Dataset excerpts
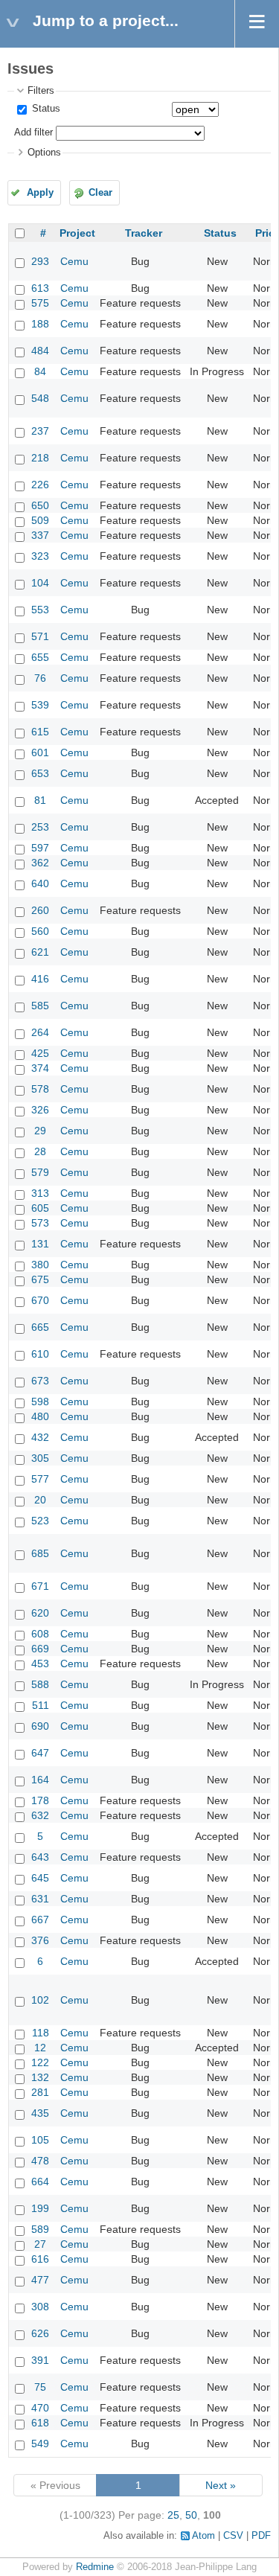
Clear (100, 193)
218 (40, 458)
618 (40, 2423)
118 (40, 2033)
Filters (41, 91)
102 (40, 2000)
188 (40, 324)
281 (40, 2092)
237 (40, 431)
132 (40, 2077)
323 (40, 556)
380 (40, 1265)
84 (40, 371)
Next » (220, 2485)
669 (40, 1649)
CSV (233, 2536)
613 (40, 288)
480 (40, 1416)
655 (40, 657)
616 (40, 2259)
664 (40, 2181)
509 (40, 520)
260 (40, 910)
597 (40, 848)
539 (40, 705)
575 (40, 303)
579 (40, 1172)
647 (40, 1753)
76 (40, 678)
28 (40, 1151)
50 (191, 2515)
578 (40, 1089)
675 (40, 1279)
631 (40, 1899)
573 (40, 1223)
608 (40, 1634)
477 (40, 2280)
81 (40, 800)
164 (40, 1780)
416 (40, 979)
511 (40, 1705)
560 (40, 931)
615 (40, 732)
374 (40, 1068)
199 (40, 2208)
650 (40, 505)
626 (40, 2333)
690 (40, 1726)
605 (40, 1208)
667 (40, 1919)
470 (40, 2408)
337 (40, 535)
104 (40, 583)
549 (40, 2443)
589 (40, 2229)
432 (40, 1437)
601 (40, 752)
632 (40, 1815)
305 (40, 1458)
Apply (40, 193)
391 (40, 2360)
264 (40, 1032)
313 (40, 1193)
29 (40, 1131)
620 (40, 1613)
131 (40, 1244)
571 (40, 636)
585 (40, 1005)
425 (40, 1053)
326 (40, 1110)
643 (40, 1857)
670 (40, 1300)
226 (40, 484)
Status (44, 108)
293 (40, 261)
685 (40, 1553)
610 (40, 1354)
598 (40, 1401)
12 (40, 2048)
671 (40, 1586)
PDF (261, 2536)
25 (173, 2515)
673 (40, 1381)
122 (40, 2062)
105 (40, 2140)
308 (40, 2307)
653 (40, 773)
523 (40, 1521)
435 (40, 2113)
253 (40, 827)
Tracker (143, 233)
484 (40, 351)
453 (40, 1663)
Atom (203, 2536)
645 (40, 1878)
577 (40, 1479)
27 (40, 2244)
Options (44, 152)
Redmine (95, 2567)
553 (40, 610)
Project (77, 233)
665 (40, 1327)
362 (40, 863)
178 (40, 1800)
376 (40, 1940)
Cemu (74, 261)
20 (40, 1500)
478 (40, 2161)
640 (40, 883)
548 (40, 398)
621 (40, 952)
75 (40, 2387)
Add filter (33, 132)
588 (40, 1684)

WHAT IS REQUIRED:
Could the entries above be copied out exactly, with no pictures included?

RESPONSE TO THE EXERCISE:
Clear (100, 193)
218 (40, 458)
618 (40, 2423)
118 (40, 2033)
Filters (41, 91)
102 (40, 2000)
188 (40, 324)
281 (40, 2092)
237 (40, 431)
132 (40, 2077)
323 (40, 556)
380 (40, 1265)
84 (40, 371)
Next » (220, 2485)
669 (40, 1649)
CSV (233, 2536)
613 (40, 288)
480 (40, 1416)
655 (40, 657)
616 (40, 2259)
664 (40, 2181)
509 (40, 520)
260 (40, 910)
597 (40, 848)
539 (40, 705)
575 (40, 303)
579 (40, 1172)
647 (40, 1753)
76 (40, 678)
28 (40, 1151)
50 (191, 2515)
578 (40, 1089)
675 (40, 1279)
631 (40, 1899)
573 (40, 1223)
608 (40, 1634)
477 (40, 2280)
81 (40, 800)
164 (40, 1780)
416 (40, 979)
511 (40, 1705)
560 (40, 931)
615 (40, 732)
374 (40, 1068)
199 (40, 2208)
650 (40, 505)
626 (40, 2333)
690 (40, 1726)
605 (40, 1208)
667 (40, 1919)
470 (40, 2408)
337 (40, 535)
104 (40, 583)
549 (40, 2443)
589 (40, 2229)
432 (40, 1437)
601 (40, 752)
632 (40, 1815)
305 (40, 1458)
Apply (40, 193)
391 (40, 2360)
264 (40, 1032)
313 (40, 1193)
29 (40, 1131)
620 (40, 1613)
131 (40, 1244)
571 (40, 636)
585 (40, 1005)
425 (40, 1053)
326 (40, 1110)
643 (40, 1857)
670 (40, 1300)
226 (40, 484)
Status (44, 108)
293 (40, 261)
685 (40, 1553)
610 (40, 1354)
598 (40, 1401)
12 (40, 2048)
671 (40, 1586)
PDF (261, 2536)
25 (173, 2515)
673 (40, 1381)
122 (40, 2062)
105 (40, 2140)
308 (40, 2307)
653 (40, 773)
523 (40, 1521)
435 (40, 2113)
253 (40, 827)
Tracker (143, 233)
484 (40, 351)
453 (40, 1663)
Atom (203, 2536)
645 (40, 1878)
577 (40, 1479)
27 (40, 2244)
Options (44, 152)
Redmine (95, 2567)
553 (40, 610)
Project (77, 233)
665 (40, 1327)
362 (40, 863)
178 (40, 1800)
376 (40, 1940)
Cemu (74, 261)
20 (40, 1500)
478 (40, 2161)
640 (40, 883)
548 (40, 398)
621 (40, 952)
75 (40, 2387)
Add filter (33, 132)
588 (40, 1684)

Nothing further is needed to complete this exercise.